= Nicolas Talon =

French Jesuit, historian and ascetical writer

Nicolas Talon (31 August 1605 - 29 March 1691) was a French Jesuit, historian, and ascetical writer.

== Biography ==

Talon was born at Moulins. Entering the Society of Jesus in 1621, he taught literature for several years. After his ordination he gained some reputation as a preacher, was a worker in the prisons and hospitals of Paris, and served as army chaplain with the French troops in Flanders, winning the admiration of the men and the lifelong friendship of the Prince de Conde.

Talon assisted the notorious outlaw Aime du Poncet during his painfully protracted execution, and it is said that Poncet died penitent and resigned.

Talon died in Paris.
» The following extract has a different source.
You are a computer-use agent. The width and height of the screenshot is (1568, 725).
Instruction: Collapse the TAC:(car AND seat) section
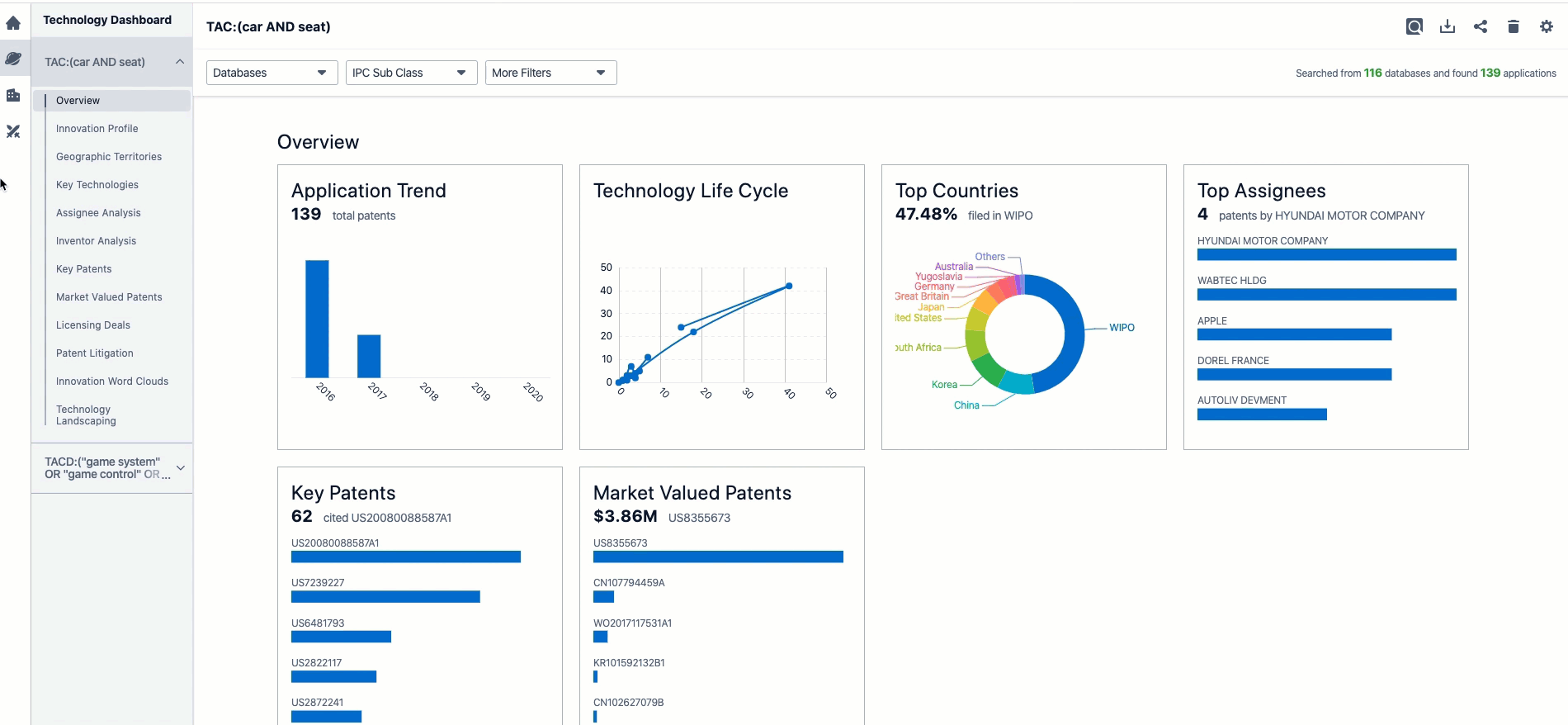tap(180, 62)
Talon's portrait was engraved by Michael Heere. Carlos Sommervogel mentions 300 of his letters in the d'Aumale collection at Chantilly.

==Publications==
- Oraison funebre de Louis XIII (Funerary oration for Louis XIII; Paris, 1644)
- Description de la pompe funebre du Prince de Conde (Paris, 1646)
- La vie de St. Francois de Sales (Paris, 1640)
- La vie de St. Francois Borgia (Paris, 1671)
- Les peintures chretiennes ('Christian Painters'; Paris, 1667 according to Weiss, 1647 according to Sommervogel)
- A Bible history, the first part of which, Histoire sainte, was published at Paris in 1640. The author's purpose was to interest his readers in the Old Testament story. The book was popular and was several times reprinted, notably in a Cramoisy edition (1665). The Marquis of Winchester produced an English translation in 1653. Talon's Historie sainte is considered to be more a romance than a reliable exposition of facts.
- A sequel, L'histoire sainte du Nouveau Testament (Sacred History of the New Testament; Paris, 1669). It met with little success.